What is needed: Scan the entries below and give the number of lines containing "agent", with no accompanying words.

Provided records:
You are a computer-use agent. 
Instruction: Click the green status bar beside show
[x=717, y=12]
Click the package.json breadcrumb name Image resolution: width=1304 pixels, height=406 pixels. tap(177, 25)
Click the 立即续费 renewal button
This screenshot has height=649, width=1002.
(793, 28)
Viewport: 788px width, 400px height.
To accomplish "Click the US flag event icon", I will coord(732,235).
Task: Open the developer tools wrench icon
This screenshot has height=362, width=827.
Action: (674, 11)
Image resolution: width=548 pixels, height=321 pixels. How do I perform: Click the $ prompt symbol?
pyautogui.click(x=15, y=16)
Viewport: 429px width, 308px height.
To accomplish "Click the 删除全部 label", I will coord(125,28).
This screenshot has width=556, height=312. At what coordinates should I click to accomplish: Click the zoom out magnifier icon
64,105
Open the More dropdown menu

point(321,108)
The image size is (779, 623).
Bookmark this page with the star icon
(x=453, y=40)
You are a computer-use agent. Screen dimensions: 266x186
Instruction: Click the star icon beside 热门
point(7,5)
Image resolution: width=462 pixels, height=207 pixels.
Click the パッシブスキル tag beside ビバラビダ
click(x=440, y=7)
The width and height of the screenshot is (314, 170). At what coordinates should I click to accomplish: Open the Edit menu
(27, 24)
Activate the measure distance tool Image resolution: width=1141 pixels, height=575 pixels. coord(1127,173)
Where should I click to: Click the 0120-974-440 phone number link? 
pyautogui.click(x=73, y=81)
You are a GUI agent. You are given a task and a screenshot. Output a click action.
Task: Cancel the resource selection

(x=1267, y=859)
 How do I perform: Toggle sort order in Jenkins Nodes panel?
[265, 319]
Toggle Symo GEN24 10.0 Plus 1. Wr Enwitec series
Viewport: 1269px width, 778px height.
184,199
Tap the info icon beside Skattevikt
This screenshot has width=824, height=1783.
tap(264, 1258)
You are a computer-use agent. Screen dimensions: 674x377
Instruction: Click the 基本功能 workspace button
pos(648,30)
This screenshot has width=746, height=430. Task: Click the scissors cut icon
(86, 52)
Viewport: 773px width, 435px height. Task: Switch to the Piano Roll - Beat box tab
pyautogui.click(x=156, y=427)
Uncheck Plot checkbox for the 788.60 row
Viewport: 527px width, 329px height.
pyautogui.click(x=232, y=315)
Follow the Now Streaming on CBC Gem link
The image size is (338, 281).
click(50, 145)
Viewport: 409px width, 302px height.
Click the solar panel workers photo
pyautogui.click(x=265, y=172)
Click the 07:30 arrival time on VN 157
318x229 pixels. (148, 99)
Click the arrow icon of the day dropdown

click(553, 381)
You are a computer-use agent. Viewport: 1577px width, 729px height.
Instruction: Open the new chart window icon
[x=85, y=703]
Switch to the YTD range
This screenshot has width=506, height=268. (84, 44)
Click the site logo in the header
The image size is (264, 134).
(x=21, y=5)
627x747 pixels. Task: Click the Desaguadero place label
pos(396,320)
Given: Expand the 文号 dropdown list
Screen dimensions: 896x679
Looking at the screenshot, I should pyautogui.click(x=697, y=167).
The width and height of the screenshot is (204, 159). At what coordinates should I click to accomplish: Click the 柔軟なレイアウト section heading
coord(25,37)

Written response: 5